Second, this design allows us to uncover much more information overall. Specifically, we can now answer the following three questions:
- Does the outcome variable differ between treated and control animals?
- Does the outcome variable differ between males and females? And most importantly,
- Does the treatment have the same effect on males that it does on females?

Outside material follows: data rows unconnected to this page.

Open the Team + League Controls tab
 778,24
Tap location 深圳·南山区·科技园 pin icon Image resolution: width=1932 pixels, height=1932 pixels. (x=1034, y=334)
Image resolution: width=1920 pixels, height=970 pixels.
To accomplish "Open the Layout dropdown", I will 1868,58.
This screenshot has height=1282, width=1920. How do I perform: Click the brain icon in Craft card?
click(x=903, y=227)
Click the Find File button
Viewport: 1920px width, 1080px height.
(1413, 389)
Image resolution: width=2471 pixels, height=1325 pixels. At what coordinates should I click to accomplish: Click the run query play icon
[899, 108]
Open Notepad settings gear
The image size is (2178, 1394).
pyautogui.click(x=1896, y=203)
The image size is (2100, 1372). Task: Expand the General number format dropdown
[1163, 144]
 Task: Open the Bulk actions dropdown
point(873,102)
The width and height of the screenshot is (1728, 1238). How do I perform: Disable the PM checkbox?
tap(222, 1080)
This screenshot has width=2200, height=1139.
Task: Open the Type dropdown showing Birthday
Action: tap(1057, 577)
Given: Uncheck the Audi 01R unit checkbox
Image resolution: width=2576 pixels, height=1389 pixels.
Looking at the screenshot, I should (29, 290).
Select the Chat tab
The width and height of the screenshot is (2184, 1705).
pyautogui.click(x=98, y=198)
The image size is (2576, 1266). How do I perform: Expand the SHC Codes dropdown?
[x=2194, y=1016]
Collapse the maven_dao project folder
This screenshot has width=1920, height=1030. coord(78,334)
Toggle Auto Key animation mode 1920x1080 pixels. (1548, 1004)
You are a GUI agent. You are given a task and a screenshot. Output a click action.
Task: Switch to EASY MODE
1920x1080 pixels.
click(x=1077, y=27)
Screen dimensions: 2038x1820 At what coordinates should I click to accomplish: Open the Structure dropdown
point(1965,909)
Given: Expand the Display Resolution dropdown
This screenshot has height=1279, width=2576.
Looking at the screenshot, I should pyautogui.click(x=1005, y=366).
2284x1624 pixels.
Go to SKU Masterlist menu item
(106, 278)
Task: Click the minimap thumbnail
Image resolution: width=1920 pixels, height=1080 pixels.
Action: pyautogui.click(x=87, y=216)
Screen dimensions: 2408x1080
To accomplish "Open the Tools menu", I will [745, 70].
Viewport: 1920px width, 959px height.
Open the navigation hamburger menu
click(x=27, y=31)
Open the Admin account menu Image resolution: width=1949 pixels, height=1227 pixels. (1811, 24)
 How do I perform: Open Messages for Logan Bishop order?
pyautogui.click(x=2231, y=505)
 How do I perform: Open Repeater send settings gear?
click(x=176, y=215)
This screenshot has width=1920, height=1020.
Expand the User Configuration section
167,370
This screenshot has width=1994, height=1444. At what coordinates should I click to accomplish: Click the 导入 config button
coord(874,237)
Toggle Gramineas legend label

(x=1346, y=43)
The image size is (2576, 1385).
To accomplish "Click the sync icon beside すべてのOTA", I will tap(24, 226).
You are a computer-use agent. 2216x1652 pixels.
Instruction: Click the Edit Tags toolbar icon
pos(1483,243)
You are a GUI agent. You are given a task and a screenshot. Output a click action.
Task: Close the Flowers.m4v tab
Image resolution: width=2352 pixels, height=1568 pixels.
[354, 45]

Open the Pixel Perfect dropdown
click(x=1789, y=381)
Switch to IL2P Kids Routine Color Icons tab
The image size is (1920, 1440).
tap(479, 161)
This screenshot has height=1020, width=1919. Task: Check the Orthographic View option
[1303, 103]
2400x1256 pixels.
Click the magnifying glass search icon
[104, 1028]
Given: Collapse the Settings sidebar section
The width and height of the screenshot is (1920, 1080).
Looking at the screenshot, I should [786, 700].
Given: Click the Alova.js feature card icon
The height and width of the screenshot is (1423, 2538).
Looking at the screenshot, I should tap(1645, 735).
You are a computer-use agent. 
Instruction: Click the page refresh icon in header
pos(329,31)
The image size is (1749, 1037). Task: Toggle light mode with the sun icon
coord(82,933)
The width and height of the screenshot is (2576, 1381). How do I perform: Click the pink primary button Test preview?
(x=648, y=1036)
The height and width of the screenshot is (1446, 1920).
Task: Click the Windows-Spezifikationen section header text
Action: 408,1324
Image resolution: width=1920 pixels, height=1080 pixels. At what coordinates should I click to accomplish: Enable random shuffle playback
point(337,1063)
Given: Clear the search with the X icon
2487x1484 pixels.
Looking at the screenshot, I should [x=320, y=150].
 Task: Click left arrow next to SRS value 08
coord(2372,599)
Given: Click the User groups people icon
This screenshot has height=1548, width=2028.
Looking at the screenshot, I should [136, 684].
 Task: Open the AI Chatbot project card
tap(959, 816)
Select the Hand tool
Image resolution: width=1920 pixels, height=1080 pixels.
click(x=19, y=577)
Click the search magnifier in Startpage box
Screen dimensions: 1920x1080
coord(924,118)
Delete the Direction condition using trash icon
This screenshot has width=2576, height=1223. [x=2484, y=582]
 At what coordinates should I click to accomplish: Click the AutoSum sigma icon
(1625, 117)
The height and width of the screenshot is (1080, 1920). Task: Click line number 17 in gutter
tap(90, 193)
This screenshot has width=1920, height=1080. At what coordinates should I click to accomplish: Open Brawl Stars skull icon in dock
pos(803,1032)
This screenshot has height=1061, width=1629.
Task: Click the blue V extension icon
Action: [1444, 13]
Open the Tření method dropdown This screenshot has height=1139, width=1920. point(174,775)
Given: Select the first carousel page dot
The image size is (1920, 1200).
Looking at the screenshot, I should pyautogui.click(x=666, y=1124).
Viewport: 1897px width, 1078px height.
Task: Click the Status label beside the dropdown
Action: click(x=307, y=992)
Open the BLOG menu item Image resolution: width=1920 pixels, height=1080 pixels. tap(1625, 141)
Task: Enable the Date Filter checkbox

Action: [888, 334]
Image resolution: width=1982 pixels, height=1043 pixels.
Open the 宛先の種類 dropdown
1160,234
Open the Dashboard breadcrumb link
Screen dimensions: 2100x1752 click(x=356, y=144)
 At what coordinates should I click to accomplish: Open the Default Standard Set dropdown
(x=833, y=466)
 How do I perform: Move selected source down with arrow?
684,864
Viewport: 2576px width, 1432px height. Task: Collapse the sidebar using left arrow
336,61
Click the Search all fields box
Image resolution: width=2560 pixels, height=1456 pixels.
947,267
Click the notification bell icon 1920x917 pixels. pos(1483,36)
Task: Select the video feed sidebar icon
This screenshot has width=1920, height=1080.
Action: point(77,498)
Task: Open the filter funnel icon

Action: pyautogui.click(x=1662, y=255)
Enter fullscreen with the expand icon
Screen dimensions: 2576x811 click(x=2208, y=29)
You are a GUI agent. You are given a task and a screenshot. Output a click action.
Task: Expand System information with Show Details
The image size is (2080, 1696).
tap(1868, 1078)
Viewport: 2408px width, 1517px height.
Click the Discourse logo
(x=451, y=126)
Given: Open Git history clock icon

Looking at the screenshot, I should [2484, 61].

Using a factorial design allows the researcher to statistically investigate these differences: something not possible when the assessment of sex effects is spread out over two experiments, because valid inferences can only be made if the two sexes are compared directly, not via a series of independent tests.Footnote 4 Additionally, because factorial designs essentially combine experiments (e.g. one to look at drug treatment in males, and another in females), they require fewer animals than would be needed for running two separate studies.Footnote 1,Footnote 7 Thus, in this example, all else being equal, only 20-24 animals are required in a factorial design, rather than 40 in a one-sex-at-a-time design.
Factorial designs can test for a sex difference using the same number of animals as classical single sex studies.
Conclusion
The example above provides a proof-of-concept, demonstrating how both sexes can be included efficiently and effectively into a simple experimental design. While many experiments cannot be arranged in such a neat manner, the principles explained here will still hold. A factorial design will always be more efficient compared to running separate experiments, both in terms of number of animals used and information gained. In reality the number of animals saved using the factorial design will depend on several factors, including the initial sample size, the number of treatment levels, the estimated effect size, the expected inter-subject variance, and the complexity of the analysis (i.e. the number of other factors included in the model and their relationship to each other).